Proteasome inhibition improves diaphragm function in an animal model for COPD

Diaphragm muscle weakness in patients with chronic obstructive pulmonary disease (COPD) is associated with increased morbidity and mortality. Recent studies indicate that increased contractile protein degradation by the proteasome contributes to diaphragm weakness in patients with COPD. The aim of the present study was to investigate the effect of proteasome inhibition on diaphragm function and contractile protein concentration in an animal model for COPD. Elastase-induced emphysema in hamsters was used as an animal model for COPD; normal hamsters served as controls. Animals were either treated with the proteasome inhibitor Bortezomib (iv) or its vehicle saline. Nine months after induction of emphysema, specific force-generating capacity of diaphragm bundles was measured. Proteolytic activity of the proteasome was assayed spectrofluorometrically. Protein concentrations of proteasome, myosin, and actin were measured by means of Western blotting. Proteasome activity and concentration were significantly higher in the diaphragm of emphysematous hamsters than in normal hamsters. Bortezomib treatment reduced proteasome activity in the diaphragm of emphysematous and normal hamsters. Specific forcegenerating capacity and myosin concentration of the diaphragm were reduced by ~25% in emphysematous hamsters compared with normal hamsters. Bortezomib treatment of emphysematous hamsters significantly increased diaphragm-specific force-generating capacity and completely restored myosin concentration. Actin concentration was not affected by emphysema, nor by bortezomib treatment. We conclude that treatment with a proteasome inhibitor improves contractile function of the diaphragm in emphysematous hamsters through restoration of myosin concentration. These findings implicate that the proteasome is a potential target of pharmacological intervention on diaphragm weakness in COPD.

----

= WHAT YOU ARE ASKED TO DO =
Copy out the abstract on proteasome inhibition and diaphragm function above, in full and word for word.

----

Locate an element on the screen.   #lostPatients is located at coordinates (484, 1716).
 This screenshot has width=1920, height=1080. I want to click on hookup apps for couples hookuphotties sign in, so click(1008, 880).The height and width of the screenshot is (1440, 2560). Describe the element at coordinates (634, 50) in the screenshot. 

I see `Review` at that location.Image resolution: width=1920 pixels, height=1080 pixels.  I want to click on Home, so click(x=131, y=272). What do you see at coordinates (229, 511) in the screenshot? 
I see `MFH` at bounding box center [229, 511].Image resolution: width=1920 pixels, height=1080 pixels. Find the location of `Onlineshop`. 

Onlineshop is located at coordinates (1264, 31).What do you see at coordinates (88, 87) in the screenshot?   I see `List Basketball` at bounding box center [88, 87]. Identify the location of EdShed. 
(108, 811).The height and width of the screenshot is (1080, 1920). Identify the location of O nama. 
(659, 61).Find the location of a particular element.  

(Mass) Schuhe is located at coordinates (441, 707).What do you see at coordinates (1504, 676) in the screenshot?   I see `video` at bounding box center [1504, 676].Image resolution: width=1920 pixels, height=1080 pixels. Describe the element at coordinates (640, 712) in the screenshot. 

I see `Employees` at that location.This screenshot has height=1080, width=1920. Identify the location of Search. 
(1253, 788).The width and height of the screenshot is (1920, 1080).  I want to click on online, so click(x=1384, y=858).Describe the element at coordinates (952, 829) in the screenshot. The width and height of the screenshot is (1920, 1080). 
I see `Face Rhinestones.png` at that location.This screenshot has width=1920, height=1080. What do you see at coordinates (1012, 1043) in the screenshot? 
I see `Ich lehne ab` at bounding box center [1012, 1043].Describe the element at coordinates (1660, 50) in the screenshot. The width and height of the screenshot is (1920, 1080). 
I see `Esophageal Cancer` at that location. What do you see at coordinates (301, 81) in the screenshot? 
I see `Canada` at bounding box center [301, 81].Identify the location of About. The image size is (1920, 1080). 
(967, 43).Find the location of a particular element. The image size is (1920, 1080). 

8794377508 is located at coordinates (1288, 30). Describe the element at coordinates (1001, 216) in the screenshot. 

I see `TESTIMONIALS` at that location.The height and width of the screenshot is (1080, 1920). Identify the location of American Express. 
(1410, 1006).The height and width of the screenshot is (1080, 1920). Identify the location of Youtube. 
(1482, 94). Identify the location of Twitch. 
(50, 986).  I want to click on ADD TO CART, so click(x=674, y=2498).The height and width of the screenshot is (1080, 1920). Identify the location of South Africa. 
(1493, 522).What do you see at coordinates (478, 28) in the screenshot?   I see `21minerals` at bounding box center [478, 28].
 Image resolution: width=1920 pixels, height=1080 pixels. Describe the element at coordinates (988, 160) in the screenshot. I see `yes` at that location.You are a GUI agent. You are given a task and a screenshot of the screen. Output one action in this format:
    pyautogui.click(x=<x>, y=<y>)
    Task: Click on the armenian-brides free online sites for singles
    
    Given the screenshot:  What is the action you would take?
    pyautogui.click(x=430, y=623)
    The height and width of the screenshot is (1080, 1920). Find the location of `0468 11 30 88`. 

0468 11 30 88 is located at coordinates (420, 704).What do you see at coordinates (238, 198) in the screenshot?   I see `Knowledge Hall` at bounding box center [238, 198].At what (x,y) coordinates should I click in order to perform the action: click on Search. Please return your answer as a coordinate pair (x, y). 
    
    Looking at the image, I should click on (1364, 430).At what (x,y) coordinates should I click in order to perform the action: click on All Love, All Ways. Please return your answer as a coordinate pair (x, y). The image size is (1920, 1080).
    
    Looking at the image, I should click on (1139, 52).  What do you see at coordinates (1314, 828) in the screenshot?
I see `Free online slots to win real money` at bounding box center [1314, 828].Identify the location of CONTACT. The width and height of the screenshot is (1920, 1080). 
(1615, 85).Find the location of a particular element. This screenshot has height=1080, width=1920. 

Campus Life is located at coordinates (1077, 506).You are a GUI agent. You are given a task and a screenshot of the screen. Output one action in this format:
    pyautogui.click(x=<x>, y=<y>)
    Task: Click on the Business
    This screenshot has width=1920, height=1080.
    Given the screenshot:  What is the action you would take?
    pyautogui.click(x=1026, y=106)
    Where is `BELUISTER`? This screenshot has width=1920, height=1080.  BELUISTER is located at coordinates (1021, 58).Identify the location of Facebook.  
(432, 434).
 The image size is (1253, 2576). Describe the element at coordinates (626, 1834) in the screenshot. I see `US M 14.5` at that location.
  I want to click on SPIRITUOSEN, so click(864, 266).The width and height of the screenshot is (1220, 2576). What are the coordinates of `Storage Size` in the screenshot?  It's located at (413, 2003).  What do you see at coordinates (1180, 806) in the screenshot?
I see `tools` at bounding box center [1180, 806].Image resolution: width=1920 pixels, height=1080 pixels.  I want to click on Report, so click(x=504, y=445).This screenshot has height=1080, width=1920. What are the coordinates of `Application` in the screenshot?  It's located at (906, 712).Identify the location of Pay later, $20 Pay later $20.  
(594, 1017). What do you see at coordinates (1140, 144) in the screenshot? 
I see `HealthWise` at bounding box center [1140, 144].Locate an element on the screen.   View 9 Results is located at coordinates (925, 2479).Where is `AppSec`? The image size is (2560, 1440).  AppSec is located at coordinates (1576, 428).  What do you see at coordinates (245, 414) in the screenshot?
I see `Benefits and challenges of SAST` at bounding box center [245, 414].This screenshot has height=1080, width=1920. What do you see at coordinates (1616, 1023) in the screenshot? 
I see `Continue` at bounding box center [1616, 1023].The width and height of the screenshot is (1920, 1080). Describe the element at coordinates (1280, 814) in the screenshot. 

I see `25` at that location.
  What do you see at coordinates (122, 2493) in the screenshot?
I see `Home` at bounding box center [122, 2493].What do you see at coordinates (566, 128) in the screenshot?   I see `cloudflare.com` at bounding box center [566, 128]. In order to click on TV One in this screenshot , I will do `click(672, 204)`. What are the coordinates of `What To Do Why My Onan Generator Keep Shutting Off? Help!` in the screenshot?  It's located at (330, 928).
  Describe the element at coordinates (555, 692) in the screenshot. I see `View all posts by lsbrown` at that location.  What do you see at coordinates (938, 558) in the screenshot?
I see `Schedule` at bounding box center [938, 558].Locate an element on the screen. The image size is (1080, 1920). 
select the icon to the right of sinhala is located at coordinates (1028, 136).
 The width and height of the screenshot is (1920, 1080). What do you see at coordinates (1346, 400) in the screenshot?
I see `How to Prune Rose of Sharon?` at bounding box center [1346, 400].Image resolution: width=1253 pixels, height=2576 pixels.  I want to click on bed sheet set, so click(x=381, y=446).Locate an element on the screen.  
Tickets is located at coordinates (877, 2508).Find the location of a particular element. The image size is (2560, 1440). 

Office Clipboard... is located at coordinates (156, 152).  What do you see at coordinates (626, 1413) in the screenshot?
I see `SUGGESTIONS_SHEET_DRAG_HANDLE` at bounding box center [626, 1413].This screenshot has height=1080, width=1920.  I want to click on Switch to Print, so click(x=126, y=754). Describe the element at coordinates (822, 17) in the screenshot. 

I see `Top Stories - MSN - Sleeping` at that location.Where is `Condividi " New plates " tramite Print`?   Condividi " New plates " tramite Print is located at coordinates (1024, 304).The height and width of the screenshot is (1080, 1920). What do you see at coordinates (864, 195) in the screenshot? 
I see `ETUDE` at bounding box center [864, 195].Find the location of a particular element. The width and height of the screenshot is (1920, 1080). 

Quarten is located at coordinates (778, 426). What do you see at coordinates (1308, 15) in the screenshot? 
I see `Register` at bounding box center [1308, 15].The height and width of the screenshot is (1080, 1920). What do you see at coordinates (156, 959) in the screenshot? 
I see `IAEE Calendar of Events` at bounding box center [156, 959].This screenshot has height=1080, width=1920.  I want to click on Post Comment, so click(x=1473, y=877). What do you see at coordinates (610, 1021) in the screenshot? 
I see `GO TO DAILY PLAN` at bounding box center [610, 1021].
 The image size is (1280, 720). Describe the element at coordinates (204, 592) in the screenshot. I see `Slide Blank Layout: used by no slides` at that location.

----

= EXERCISE RESULT =
Proteasome inhibition improves diaphragm function in an animal model for COPD

Diaphragm muscle weakness in patients with chronic obstructive pulmonary disease (COPD) is associated with increased morbidity and mortality. Recent studies indicate that increased contractile protein degradation by the proteasome contributes to diaphragm weakness in patients with COPD. The aim of the present study was to investigate the effect of proteasome inhibition on diaphragm function and contractile protein concentration in an animal model for COPD. Elastase-induced emphysema in hamsters was used as an animal model for COPD; normal hamsters served as controls. Animals were either treated with the proteasome inhibitor Bortezomib (iv) or its vehicle saline. Nine months after induction of emphysema, specific force-generating capacity of diaphragm bundles was measured. Proteolytic activity of the proteasome was assayed spectrofluorometrically. Protein concentrations of proteasome, myosin, and actin were measured by means of Western blotting. Proteasome activity and concentration were significantly higher in the diaphragm of emphysematous hamsters than in normal hamsters. Bortezomib treatment reduced proteasome activity in the diaphragm of emphysematous and normal hamsters. Specific forcegenerating capacity and myosin concentration of the diaphragm were reduced by ~25% in emphysematous hamsters compared with normal hamsters. Bortezomib treatment of emphysematous hamsters significantly increased diaphragm-specific force-generating capacity and completely restored myosin concentration. Actin concentration was not affected by emphysema, nor by bortezomib treatment. We conclude that treatment with a proteasome inhibitor improves contractile function of the diaphragm in emphysematous hamsters through restoration of myosin concentration. These findings implicate that the proteasome is a potential target of pharmacological intervention on diaphragm weakness in COPD.